Begin by asking individual students where specific items are in the classroom. On the board you will want to write down a few of the directional words that the students used. Explain to them that these words are important in conversation and that they need to be used correctly. Provide some examples.
Would it make sense to say:
- Let’s go inside to play on the playground?
- Please put your papers under your desk?
- Look at the bird down in the sky!
- The dog’s tail is in front of him.
Now divide your class into two teams. Instruct each team to get in a line and sit facing the other team. Allow for space between the two teams. Put the chair in the space between the two teams.
1. The first player of Team 1 will be given a card (or you can choose to read the word to the child in a whispered voice).
2. The player is not allowed to talk.
3. The player places an object in relation to the chair according to the word on the card. (For example, “under" the chair)
4. The first player of Team Two has to correctly say where the object is.

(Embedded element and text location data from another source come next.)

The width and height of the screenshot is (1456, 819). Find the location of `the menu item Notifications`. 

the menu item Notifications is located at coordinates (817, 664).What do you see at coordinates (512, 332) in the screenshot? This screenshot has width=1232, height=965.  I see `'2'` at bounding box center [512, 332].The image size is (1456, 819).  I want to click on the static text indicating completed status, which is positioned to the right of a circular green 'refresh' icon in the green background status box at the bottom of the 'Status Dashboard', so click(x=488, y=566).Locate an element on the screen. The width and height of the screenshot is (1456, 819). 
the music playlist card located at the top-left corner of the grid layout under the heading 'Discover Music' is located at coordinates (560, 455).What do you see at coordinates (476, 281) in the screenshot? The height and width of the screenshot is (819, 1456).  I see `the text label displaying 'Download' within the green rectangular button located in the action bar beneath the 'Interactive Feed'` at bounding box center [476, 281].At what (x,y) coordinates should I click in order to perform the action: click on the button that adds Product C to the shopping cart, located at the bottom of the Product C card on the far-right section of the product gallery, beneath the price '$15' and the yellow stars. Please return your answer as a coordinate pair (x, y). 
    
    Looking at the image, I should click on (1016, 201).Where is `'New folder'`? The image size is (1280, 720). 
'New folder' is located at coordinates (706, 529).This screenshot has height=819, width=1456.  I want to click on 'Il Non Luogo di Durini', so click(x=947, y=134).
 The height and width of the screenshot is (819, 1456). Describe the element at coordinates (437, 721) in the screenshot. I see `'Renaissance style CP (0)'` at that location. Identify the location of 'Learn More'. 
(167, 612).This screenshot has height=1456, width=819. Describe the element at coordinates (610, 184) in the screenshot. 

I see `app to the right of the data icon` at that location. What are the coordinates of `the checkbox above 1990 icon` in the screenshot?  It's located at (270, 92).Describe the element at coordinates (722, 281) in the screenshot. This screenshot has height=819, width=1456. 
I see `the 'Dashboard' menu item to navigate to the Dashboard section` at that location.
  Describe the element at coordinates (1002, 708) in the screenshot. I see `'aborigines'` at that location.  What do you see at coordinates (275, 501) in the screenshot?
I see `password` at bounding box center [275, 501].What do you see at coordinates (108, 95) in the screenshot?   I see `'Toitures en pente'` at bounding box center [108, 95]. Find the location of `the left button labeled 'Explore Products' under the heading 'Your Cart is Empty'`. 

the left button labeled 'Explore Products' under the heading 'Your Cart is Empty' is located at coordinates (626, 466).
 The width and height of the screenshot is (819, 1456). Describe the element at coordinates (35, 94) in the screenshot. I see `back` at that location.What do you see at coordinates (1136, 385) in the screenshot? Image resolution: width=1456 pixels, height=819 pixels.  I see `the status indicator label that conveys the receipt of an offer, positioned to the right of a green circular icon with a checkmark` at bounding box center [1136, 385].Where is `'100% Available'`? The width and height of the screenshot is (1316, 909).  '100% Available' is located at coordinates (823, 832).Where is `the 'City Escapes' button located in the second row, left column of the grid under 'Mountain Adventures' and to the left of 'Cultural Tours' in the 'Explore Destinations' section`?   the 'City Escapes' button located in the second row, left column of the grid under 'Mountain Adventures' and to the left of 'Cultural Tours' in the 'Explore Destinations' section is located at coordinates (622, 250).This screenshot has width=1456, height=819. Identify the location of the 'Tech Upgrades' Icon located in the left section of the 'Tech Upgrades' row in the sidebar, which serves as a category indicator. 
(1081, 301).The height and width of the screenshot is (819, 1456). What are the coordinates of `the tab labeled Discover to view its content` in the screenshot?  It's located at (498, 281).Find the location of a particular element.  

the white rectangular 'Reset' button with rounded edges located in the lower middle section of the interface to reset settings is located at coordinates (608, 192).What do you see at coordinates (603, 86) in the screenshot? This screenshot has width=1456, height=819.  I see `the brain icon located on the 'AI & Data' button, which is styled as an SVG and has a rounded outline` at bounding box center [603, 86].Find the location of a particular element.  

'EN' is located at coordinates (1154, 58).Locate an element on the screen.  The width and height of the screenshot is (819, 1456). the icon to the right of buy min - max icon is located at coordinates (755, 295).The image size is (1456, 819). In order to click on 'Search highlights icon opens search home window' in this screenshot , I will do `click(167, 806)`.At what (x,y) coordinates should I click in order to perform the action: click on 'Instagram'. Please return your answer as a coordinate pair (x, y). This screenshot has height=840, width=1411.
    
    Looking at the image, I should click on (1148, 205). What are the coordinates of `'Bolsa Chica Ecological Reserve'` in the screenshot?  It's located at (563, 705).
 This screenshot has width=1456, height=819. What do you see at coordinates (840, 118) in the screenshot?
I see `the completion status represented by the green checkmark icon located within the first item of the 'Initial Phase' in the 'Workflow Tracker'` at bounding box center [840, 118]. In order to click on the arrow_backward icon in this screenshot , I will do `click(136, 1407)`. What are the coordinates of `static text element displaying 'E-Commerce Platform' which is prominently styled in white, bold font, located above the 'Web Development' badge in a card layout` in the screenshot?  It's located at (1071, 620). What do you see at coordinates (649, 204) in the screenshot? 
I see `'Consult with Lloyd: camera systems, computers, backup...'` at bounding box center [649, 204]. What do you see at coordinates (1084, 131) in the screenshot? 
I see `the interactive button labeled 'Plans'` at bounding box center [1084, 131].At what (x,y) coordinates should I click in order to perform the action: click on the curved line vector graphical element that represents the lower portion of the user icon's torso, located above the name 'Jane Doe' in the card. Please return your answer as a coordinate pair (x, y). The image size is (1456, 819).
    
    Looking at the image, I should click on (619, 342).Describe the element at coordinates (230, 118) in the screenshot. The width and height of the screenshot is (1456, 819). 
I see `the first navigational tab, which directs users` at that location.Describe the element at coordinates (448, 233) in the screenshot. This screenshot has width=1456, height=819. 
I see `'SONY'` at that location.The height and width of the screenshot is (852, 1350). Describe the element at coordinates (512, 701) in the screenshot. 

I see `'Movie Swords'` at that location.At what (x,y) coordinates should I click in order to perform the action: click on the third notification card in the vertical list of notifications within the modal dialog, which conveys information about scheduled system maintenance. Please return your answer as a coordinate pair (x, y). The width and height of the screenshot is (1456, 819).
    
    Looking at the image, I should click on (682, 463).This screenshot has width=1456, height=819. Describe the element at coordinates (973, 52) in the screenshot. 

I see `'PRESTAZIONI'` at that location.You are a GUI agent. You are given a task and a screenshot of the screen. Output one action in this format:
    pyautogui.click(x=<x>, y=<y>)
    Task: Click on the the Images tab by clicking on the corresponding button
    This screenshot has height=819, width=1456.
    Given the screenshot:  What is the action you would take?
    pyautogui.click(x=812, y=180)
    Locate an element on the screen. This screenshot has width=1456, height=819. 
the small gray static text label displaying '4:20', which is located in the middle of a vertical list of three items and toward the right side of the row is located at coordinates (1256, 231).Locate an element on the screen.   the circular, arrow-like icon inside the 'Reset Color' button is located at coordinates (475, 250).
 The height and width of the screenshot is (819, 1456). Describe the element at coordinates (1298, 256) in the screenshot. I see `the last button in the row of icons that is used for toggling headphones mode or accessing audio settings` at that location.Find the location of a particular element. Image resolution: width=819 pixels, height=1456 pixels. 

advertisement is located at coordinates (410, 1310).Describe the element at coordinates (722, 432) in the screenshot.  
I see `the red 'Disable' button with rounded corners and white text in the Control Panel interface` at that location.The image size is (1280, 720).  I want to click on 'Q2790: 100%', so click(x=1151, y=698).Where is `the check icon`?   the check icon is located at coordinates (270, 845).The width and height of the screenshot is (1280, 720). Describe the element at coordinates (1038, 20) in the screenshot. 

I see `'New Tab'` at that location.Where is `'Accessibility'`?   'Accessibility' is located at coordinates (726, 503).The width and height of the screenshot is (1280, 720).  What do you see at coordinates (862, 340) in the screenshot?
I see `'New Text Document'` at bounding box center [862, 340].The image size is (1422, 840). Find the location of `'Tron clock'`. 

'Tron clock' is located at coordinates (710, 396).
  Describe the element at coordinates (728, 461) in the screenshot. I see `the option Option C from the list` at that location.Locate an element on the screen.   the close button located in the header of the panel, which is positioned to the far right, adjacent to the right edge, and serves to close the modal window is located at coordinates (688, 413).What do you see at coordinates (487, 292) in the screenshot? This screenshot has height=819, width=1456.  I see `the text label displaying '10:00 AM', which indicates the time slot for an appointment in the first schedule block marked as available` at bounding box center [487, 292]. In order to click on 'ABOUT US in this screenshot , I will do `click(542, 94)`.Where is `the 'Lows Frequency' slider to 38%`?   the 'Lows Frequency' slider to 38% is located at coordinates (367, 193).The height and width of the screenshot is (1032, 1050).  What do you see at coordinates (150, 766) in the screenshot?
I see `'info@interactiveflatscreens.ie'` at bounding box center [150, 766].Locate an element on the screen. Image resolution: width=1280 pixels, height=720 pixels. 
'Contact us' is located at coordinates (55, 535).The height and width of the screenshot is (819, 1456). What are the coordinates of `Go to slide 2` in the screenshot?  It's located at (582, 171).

Continue until each child has had a turn. You will quickly see which children need further instruction on these directional words.
Provide each student with a copy of the house (printable page) and some crayons. Tell the students that you are going to give them five exact instructions about what to add to the house. You will say each sentence two times. They should not add anything else to the picture. Here are some samples of what the five instructions could be:
1. Color the middle window on the house.
2. Draw a tree on the right side of the house.
3. Draw four flowers under the tree.
4. Draw a dog in front of the house.
5. Draw a circle around the first flower.
Provide each student with the printable boat worksheet. Use the same directions that you did in the assessment above but this time the students will work in pairs. One partner gives five directions and the other person draws. Then they reverse roles and do the activity again.
Suggested Books to Add to the Lesson:
Ayres, Katherine. Up, Down and Around. Candlewick, 2008.
Cleary, Brian. Under, Over, by the Clover: What is a Preposition? Millbrook Press, 2003.
Pitzer, Majorie. My Up and Down and All Around Book. Woodbine House, 2008.